The Glaswegian comic wanted to call her first Edinburgh Fringe hour Lazier Susan, but she switched it to the equally indolent Duvet Day to avoid confusion with sketch duo Lazy Susan. Performing a full hour less than four years after your first gig, and having a burgeoning number of television credits, is hardly the mark of a shiftless layabout though. So how accurate is the persona Riddell projects on stage, casting admiring glances at women shuffling round supermarkets in their pyjamas?

She laughs. “That's so funny because I'm actually in my bed just now. It's really bad. I need to stop writing here because it's really buggering up my back. I'm not even lazy in a work-sense, it's more other parts of my life, like relationships and appearance. The whole crux of my show is that I'd rather have a duvet day than a wedding day. The whole hassle of a wedding; I just can't be arsed.”

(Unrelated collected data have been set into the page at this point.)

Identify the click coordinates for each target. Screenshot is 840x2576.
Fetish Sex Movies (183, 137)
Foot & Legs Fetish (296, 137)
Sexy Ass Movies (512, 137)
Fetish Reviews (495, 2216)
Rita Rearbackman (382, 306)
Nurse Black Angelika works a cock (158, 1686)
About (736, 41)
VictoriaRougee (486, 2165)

As one of the few unmarried women in her social circle, the 36-year-old is forever the reluctant bridesmaid, bemoaning the pomp and expense of friends' overblown nuptials during the course of her show. “Once you've been to 20 weddings and you've seen behind the curtain, it just loses its appeal a little,” she suggests. “It's the same with kids. My sister has three so I know how much work it takes. And I'm going to put that off a wee bit longer, thanks.”

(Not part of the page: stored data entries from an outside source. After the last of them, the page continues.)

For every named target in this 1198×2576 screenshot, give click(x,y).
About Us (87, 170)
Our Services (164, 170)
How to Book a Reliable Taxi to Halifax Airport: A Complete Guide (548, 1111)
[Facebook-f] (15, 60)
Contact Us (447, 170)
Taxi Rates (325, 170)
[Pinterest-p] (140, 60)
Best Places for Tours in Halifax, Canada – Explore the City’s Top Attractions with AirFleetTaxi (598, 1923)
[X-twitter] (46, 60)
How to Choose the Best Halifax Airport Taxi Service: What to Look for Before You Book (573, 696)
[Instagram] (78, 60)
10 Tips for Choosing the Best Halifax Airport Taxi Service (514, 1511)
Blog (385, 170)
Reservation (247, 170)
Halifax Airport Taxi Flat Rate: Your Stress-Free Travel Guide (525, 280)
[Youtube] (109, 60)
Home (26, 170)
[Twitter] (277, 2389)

Runner-up in 2017's Funny Women competition and nominated for best newcomer in the Scottish Comedy Awards, Riddell has plenty of routines about singlehood, with her current relationship a mixed blessing for her Edinburgh run.

“My boyfriend is from Leith, which is really handy for me to stay there. And he asks me if I'm just using him for my comedy career,” she admits. “But so much of my material is about being single that making it retrospective is tough. Loads of people have told me to pretend that I'm not with someone. But I cannae, I'd feel like an absolute fraud. Years ago I knew this comedian whose dad had died and he went up on stage and was talking about his father as if he was still alive. That was mind-blowing to me.”

She was previously in an on-off, seven-year relationship with Kevin Bridges. “Which is awkward,” she reflects, “because he's like the biggest thing in Scottish comedy.” Her stand-up career post-dates their time together. But “he was always really encouraging of my writing,” she says. And when she ventured beyond penning sketches for the BBC to star in them too, trying to get into improv but stumbling into stand-up instead. "Because I'd seen him doing it, it didn't seem impossible. The intimidation factor wasn't there.”

Bridges was also crucial in landing Riddell her first big writing break, albeit unintentionally. For three years, she was a columnist for the Daily Record, opining on everything from Holyrood politics to the most annoying aspects of Christmas. The paper had been seeking to recruit a young, female voice. And they “had obviously been snooping around on his social media, where they came across my Twitter page,” Riddell recalls. "I'd just been tweeting loads of rubbish. But they did an article: 'Is Kevin Bridges' girlfriend funnier than him?' And that led to the column.”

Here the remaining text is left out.